Interactions of sodium pentobarbital with d-glucose and l-sorbose transport in human red cells

Abstract

Pentobarbital acts as a mixed inhibitor of net d-glucose exit, as monitored photometrically from human red cells. At 30°C the K i of pentobarbital for inhibition of V max of zero-trans net glucose exit is 2.16±0.14 mM; the affinity of the external site of the transporter for d-glucose is also reduced to 50% of control by 1.66±0.06 mM pentobarbital. Pentobarbital reduces the temperature coefficient of d-glucose binding to the external site. Pentobarbital (4 mM) reduces the enthalpy of d-glucose interaction from 49.3±9.6 to 16.24±5.50 kJ/mol ( P<0.05). Pentobarbital (8 mM) increases the activation energy of glucose exit from control 54.7±2.5 kJ/mol to 114±13 kJ/mol ( P<0.01). Pentobarbital reduces the rate of l-sorbose exit from human red cells, in the temperature range 45°C–30°C ( P<0.001).

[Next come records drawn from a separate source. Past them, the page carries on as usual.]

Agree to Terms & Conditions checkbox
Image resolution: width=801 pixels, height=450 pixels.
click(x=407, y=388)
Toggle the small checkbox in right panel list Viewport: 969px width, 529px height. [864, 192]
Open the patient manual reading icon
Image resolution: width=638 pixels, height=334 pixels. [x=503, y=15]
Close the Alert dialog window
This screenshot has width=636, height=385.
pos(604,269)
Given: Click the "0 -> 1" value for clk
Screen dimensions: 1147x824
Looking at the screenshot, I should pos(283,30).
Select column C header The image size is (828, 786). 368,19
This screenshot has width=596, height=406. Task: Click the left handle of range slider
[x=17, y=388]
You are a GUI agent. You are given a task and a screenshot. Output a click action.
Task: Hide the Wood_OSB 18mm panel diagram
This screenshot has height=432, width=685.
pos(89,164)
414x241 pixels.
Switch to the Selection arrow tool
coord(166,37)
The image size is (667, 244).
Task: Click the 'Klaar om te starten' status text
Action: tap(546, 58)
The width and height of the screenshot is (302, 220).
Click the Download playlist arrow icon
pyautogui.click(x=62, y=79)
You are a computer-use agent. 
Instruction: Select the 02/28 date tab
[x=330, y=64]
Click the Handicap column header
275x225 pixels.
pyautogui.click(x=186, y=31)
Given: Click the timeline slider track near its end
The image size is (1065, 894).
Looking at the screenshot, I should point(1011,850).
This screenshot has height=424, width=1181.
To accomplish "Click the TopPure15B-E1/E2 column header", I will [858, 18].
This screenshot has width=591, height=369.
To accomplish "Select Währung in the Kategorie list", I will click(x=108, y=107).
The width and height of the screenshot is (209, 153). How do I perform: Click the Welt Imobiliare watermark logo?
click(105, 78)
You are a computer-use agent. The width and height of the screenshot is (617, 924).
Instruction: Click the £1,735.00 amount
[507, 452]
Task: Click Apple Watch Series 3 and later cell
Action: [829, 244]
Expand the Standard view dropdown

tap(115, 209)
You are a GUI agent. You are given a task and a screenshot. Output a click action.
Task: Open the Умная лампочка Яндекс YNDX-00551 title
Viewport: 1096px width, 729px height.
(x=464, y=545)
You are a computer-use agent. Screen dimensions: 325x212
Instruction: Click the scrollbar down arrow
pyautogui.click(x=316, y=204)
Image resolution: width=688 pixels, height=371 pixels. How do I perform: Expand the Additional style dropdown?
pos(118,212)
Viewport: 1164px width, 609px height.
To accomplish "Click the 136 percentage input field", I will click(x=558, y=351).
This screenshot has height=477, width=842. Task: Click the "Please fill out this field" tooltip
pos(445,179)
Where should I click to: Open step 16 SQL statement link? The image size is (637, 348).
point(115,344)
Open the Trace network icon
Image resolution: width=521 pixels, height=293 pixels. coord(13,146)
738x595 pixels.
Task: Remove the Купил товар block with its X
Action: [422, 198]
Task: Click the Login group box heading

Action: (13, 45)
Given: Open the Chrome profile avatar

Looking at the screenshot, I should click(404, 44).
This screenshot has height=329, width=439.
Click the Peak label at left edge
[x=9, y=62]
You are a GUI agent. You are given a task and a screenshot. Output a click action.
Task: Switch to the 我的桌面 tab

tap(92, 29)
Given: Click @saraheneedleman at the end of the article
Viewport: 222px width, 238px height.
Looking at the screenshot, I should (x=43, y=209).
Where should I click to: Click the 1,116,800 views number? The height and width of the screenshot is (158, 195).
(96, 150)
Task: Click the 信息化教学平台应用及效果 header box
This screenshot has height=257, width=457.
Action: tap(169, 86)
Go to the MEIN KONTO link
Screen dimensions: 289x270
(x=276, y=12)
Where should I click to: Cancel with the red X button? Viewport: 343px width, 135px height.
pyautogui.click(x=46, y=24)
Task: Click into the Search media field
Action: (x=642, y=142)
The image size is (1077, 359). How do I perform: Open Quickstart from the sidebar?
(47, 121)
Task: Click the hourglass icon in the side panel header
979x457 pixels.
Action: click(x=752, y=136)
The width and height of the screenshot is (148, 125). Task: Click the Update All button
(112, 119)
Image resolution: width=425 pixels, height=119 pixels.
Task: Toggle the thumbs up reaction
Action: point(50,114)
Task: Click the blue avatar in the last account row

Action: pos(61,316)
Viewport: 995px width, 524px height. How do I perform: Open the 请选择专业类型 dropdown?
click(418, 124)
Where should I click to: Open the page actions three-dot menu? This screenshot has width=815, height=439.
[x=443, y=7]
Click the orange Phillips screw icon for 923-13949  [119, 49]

On cooling from 45°C to 30°C, in the presence of pentobarbital (4 mM), the K i (sorbose, glucose) decreases from 30.6±7.8 mM to 14±1.9 mM; whereas in control cells, K i (sorbose, glucose) increases from 6.8±1.3 mM at 45°C to 23.4±4.5 mM at 30°C ( P<0.002). Thus, the glucose inhibition of sorbose exit is changed from an endothermic process (enthalpy change=+60.6±14.7 kJ/mol) to an exothermic process (enthalpy change=−43±6.2 7 kJ/mol) by pentobarbital (4 mM) ( P<0.005). These findings indicate that pentobarbital acts by preventing glucose-induced conformational changes in glucose transporters by binding to ‘non-catalytic’ sites in the transporter.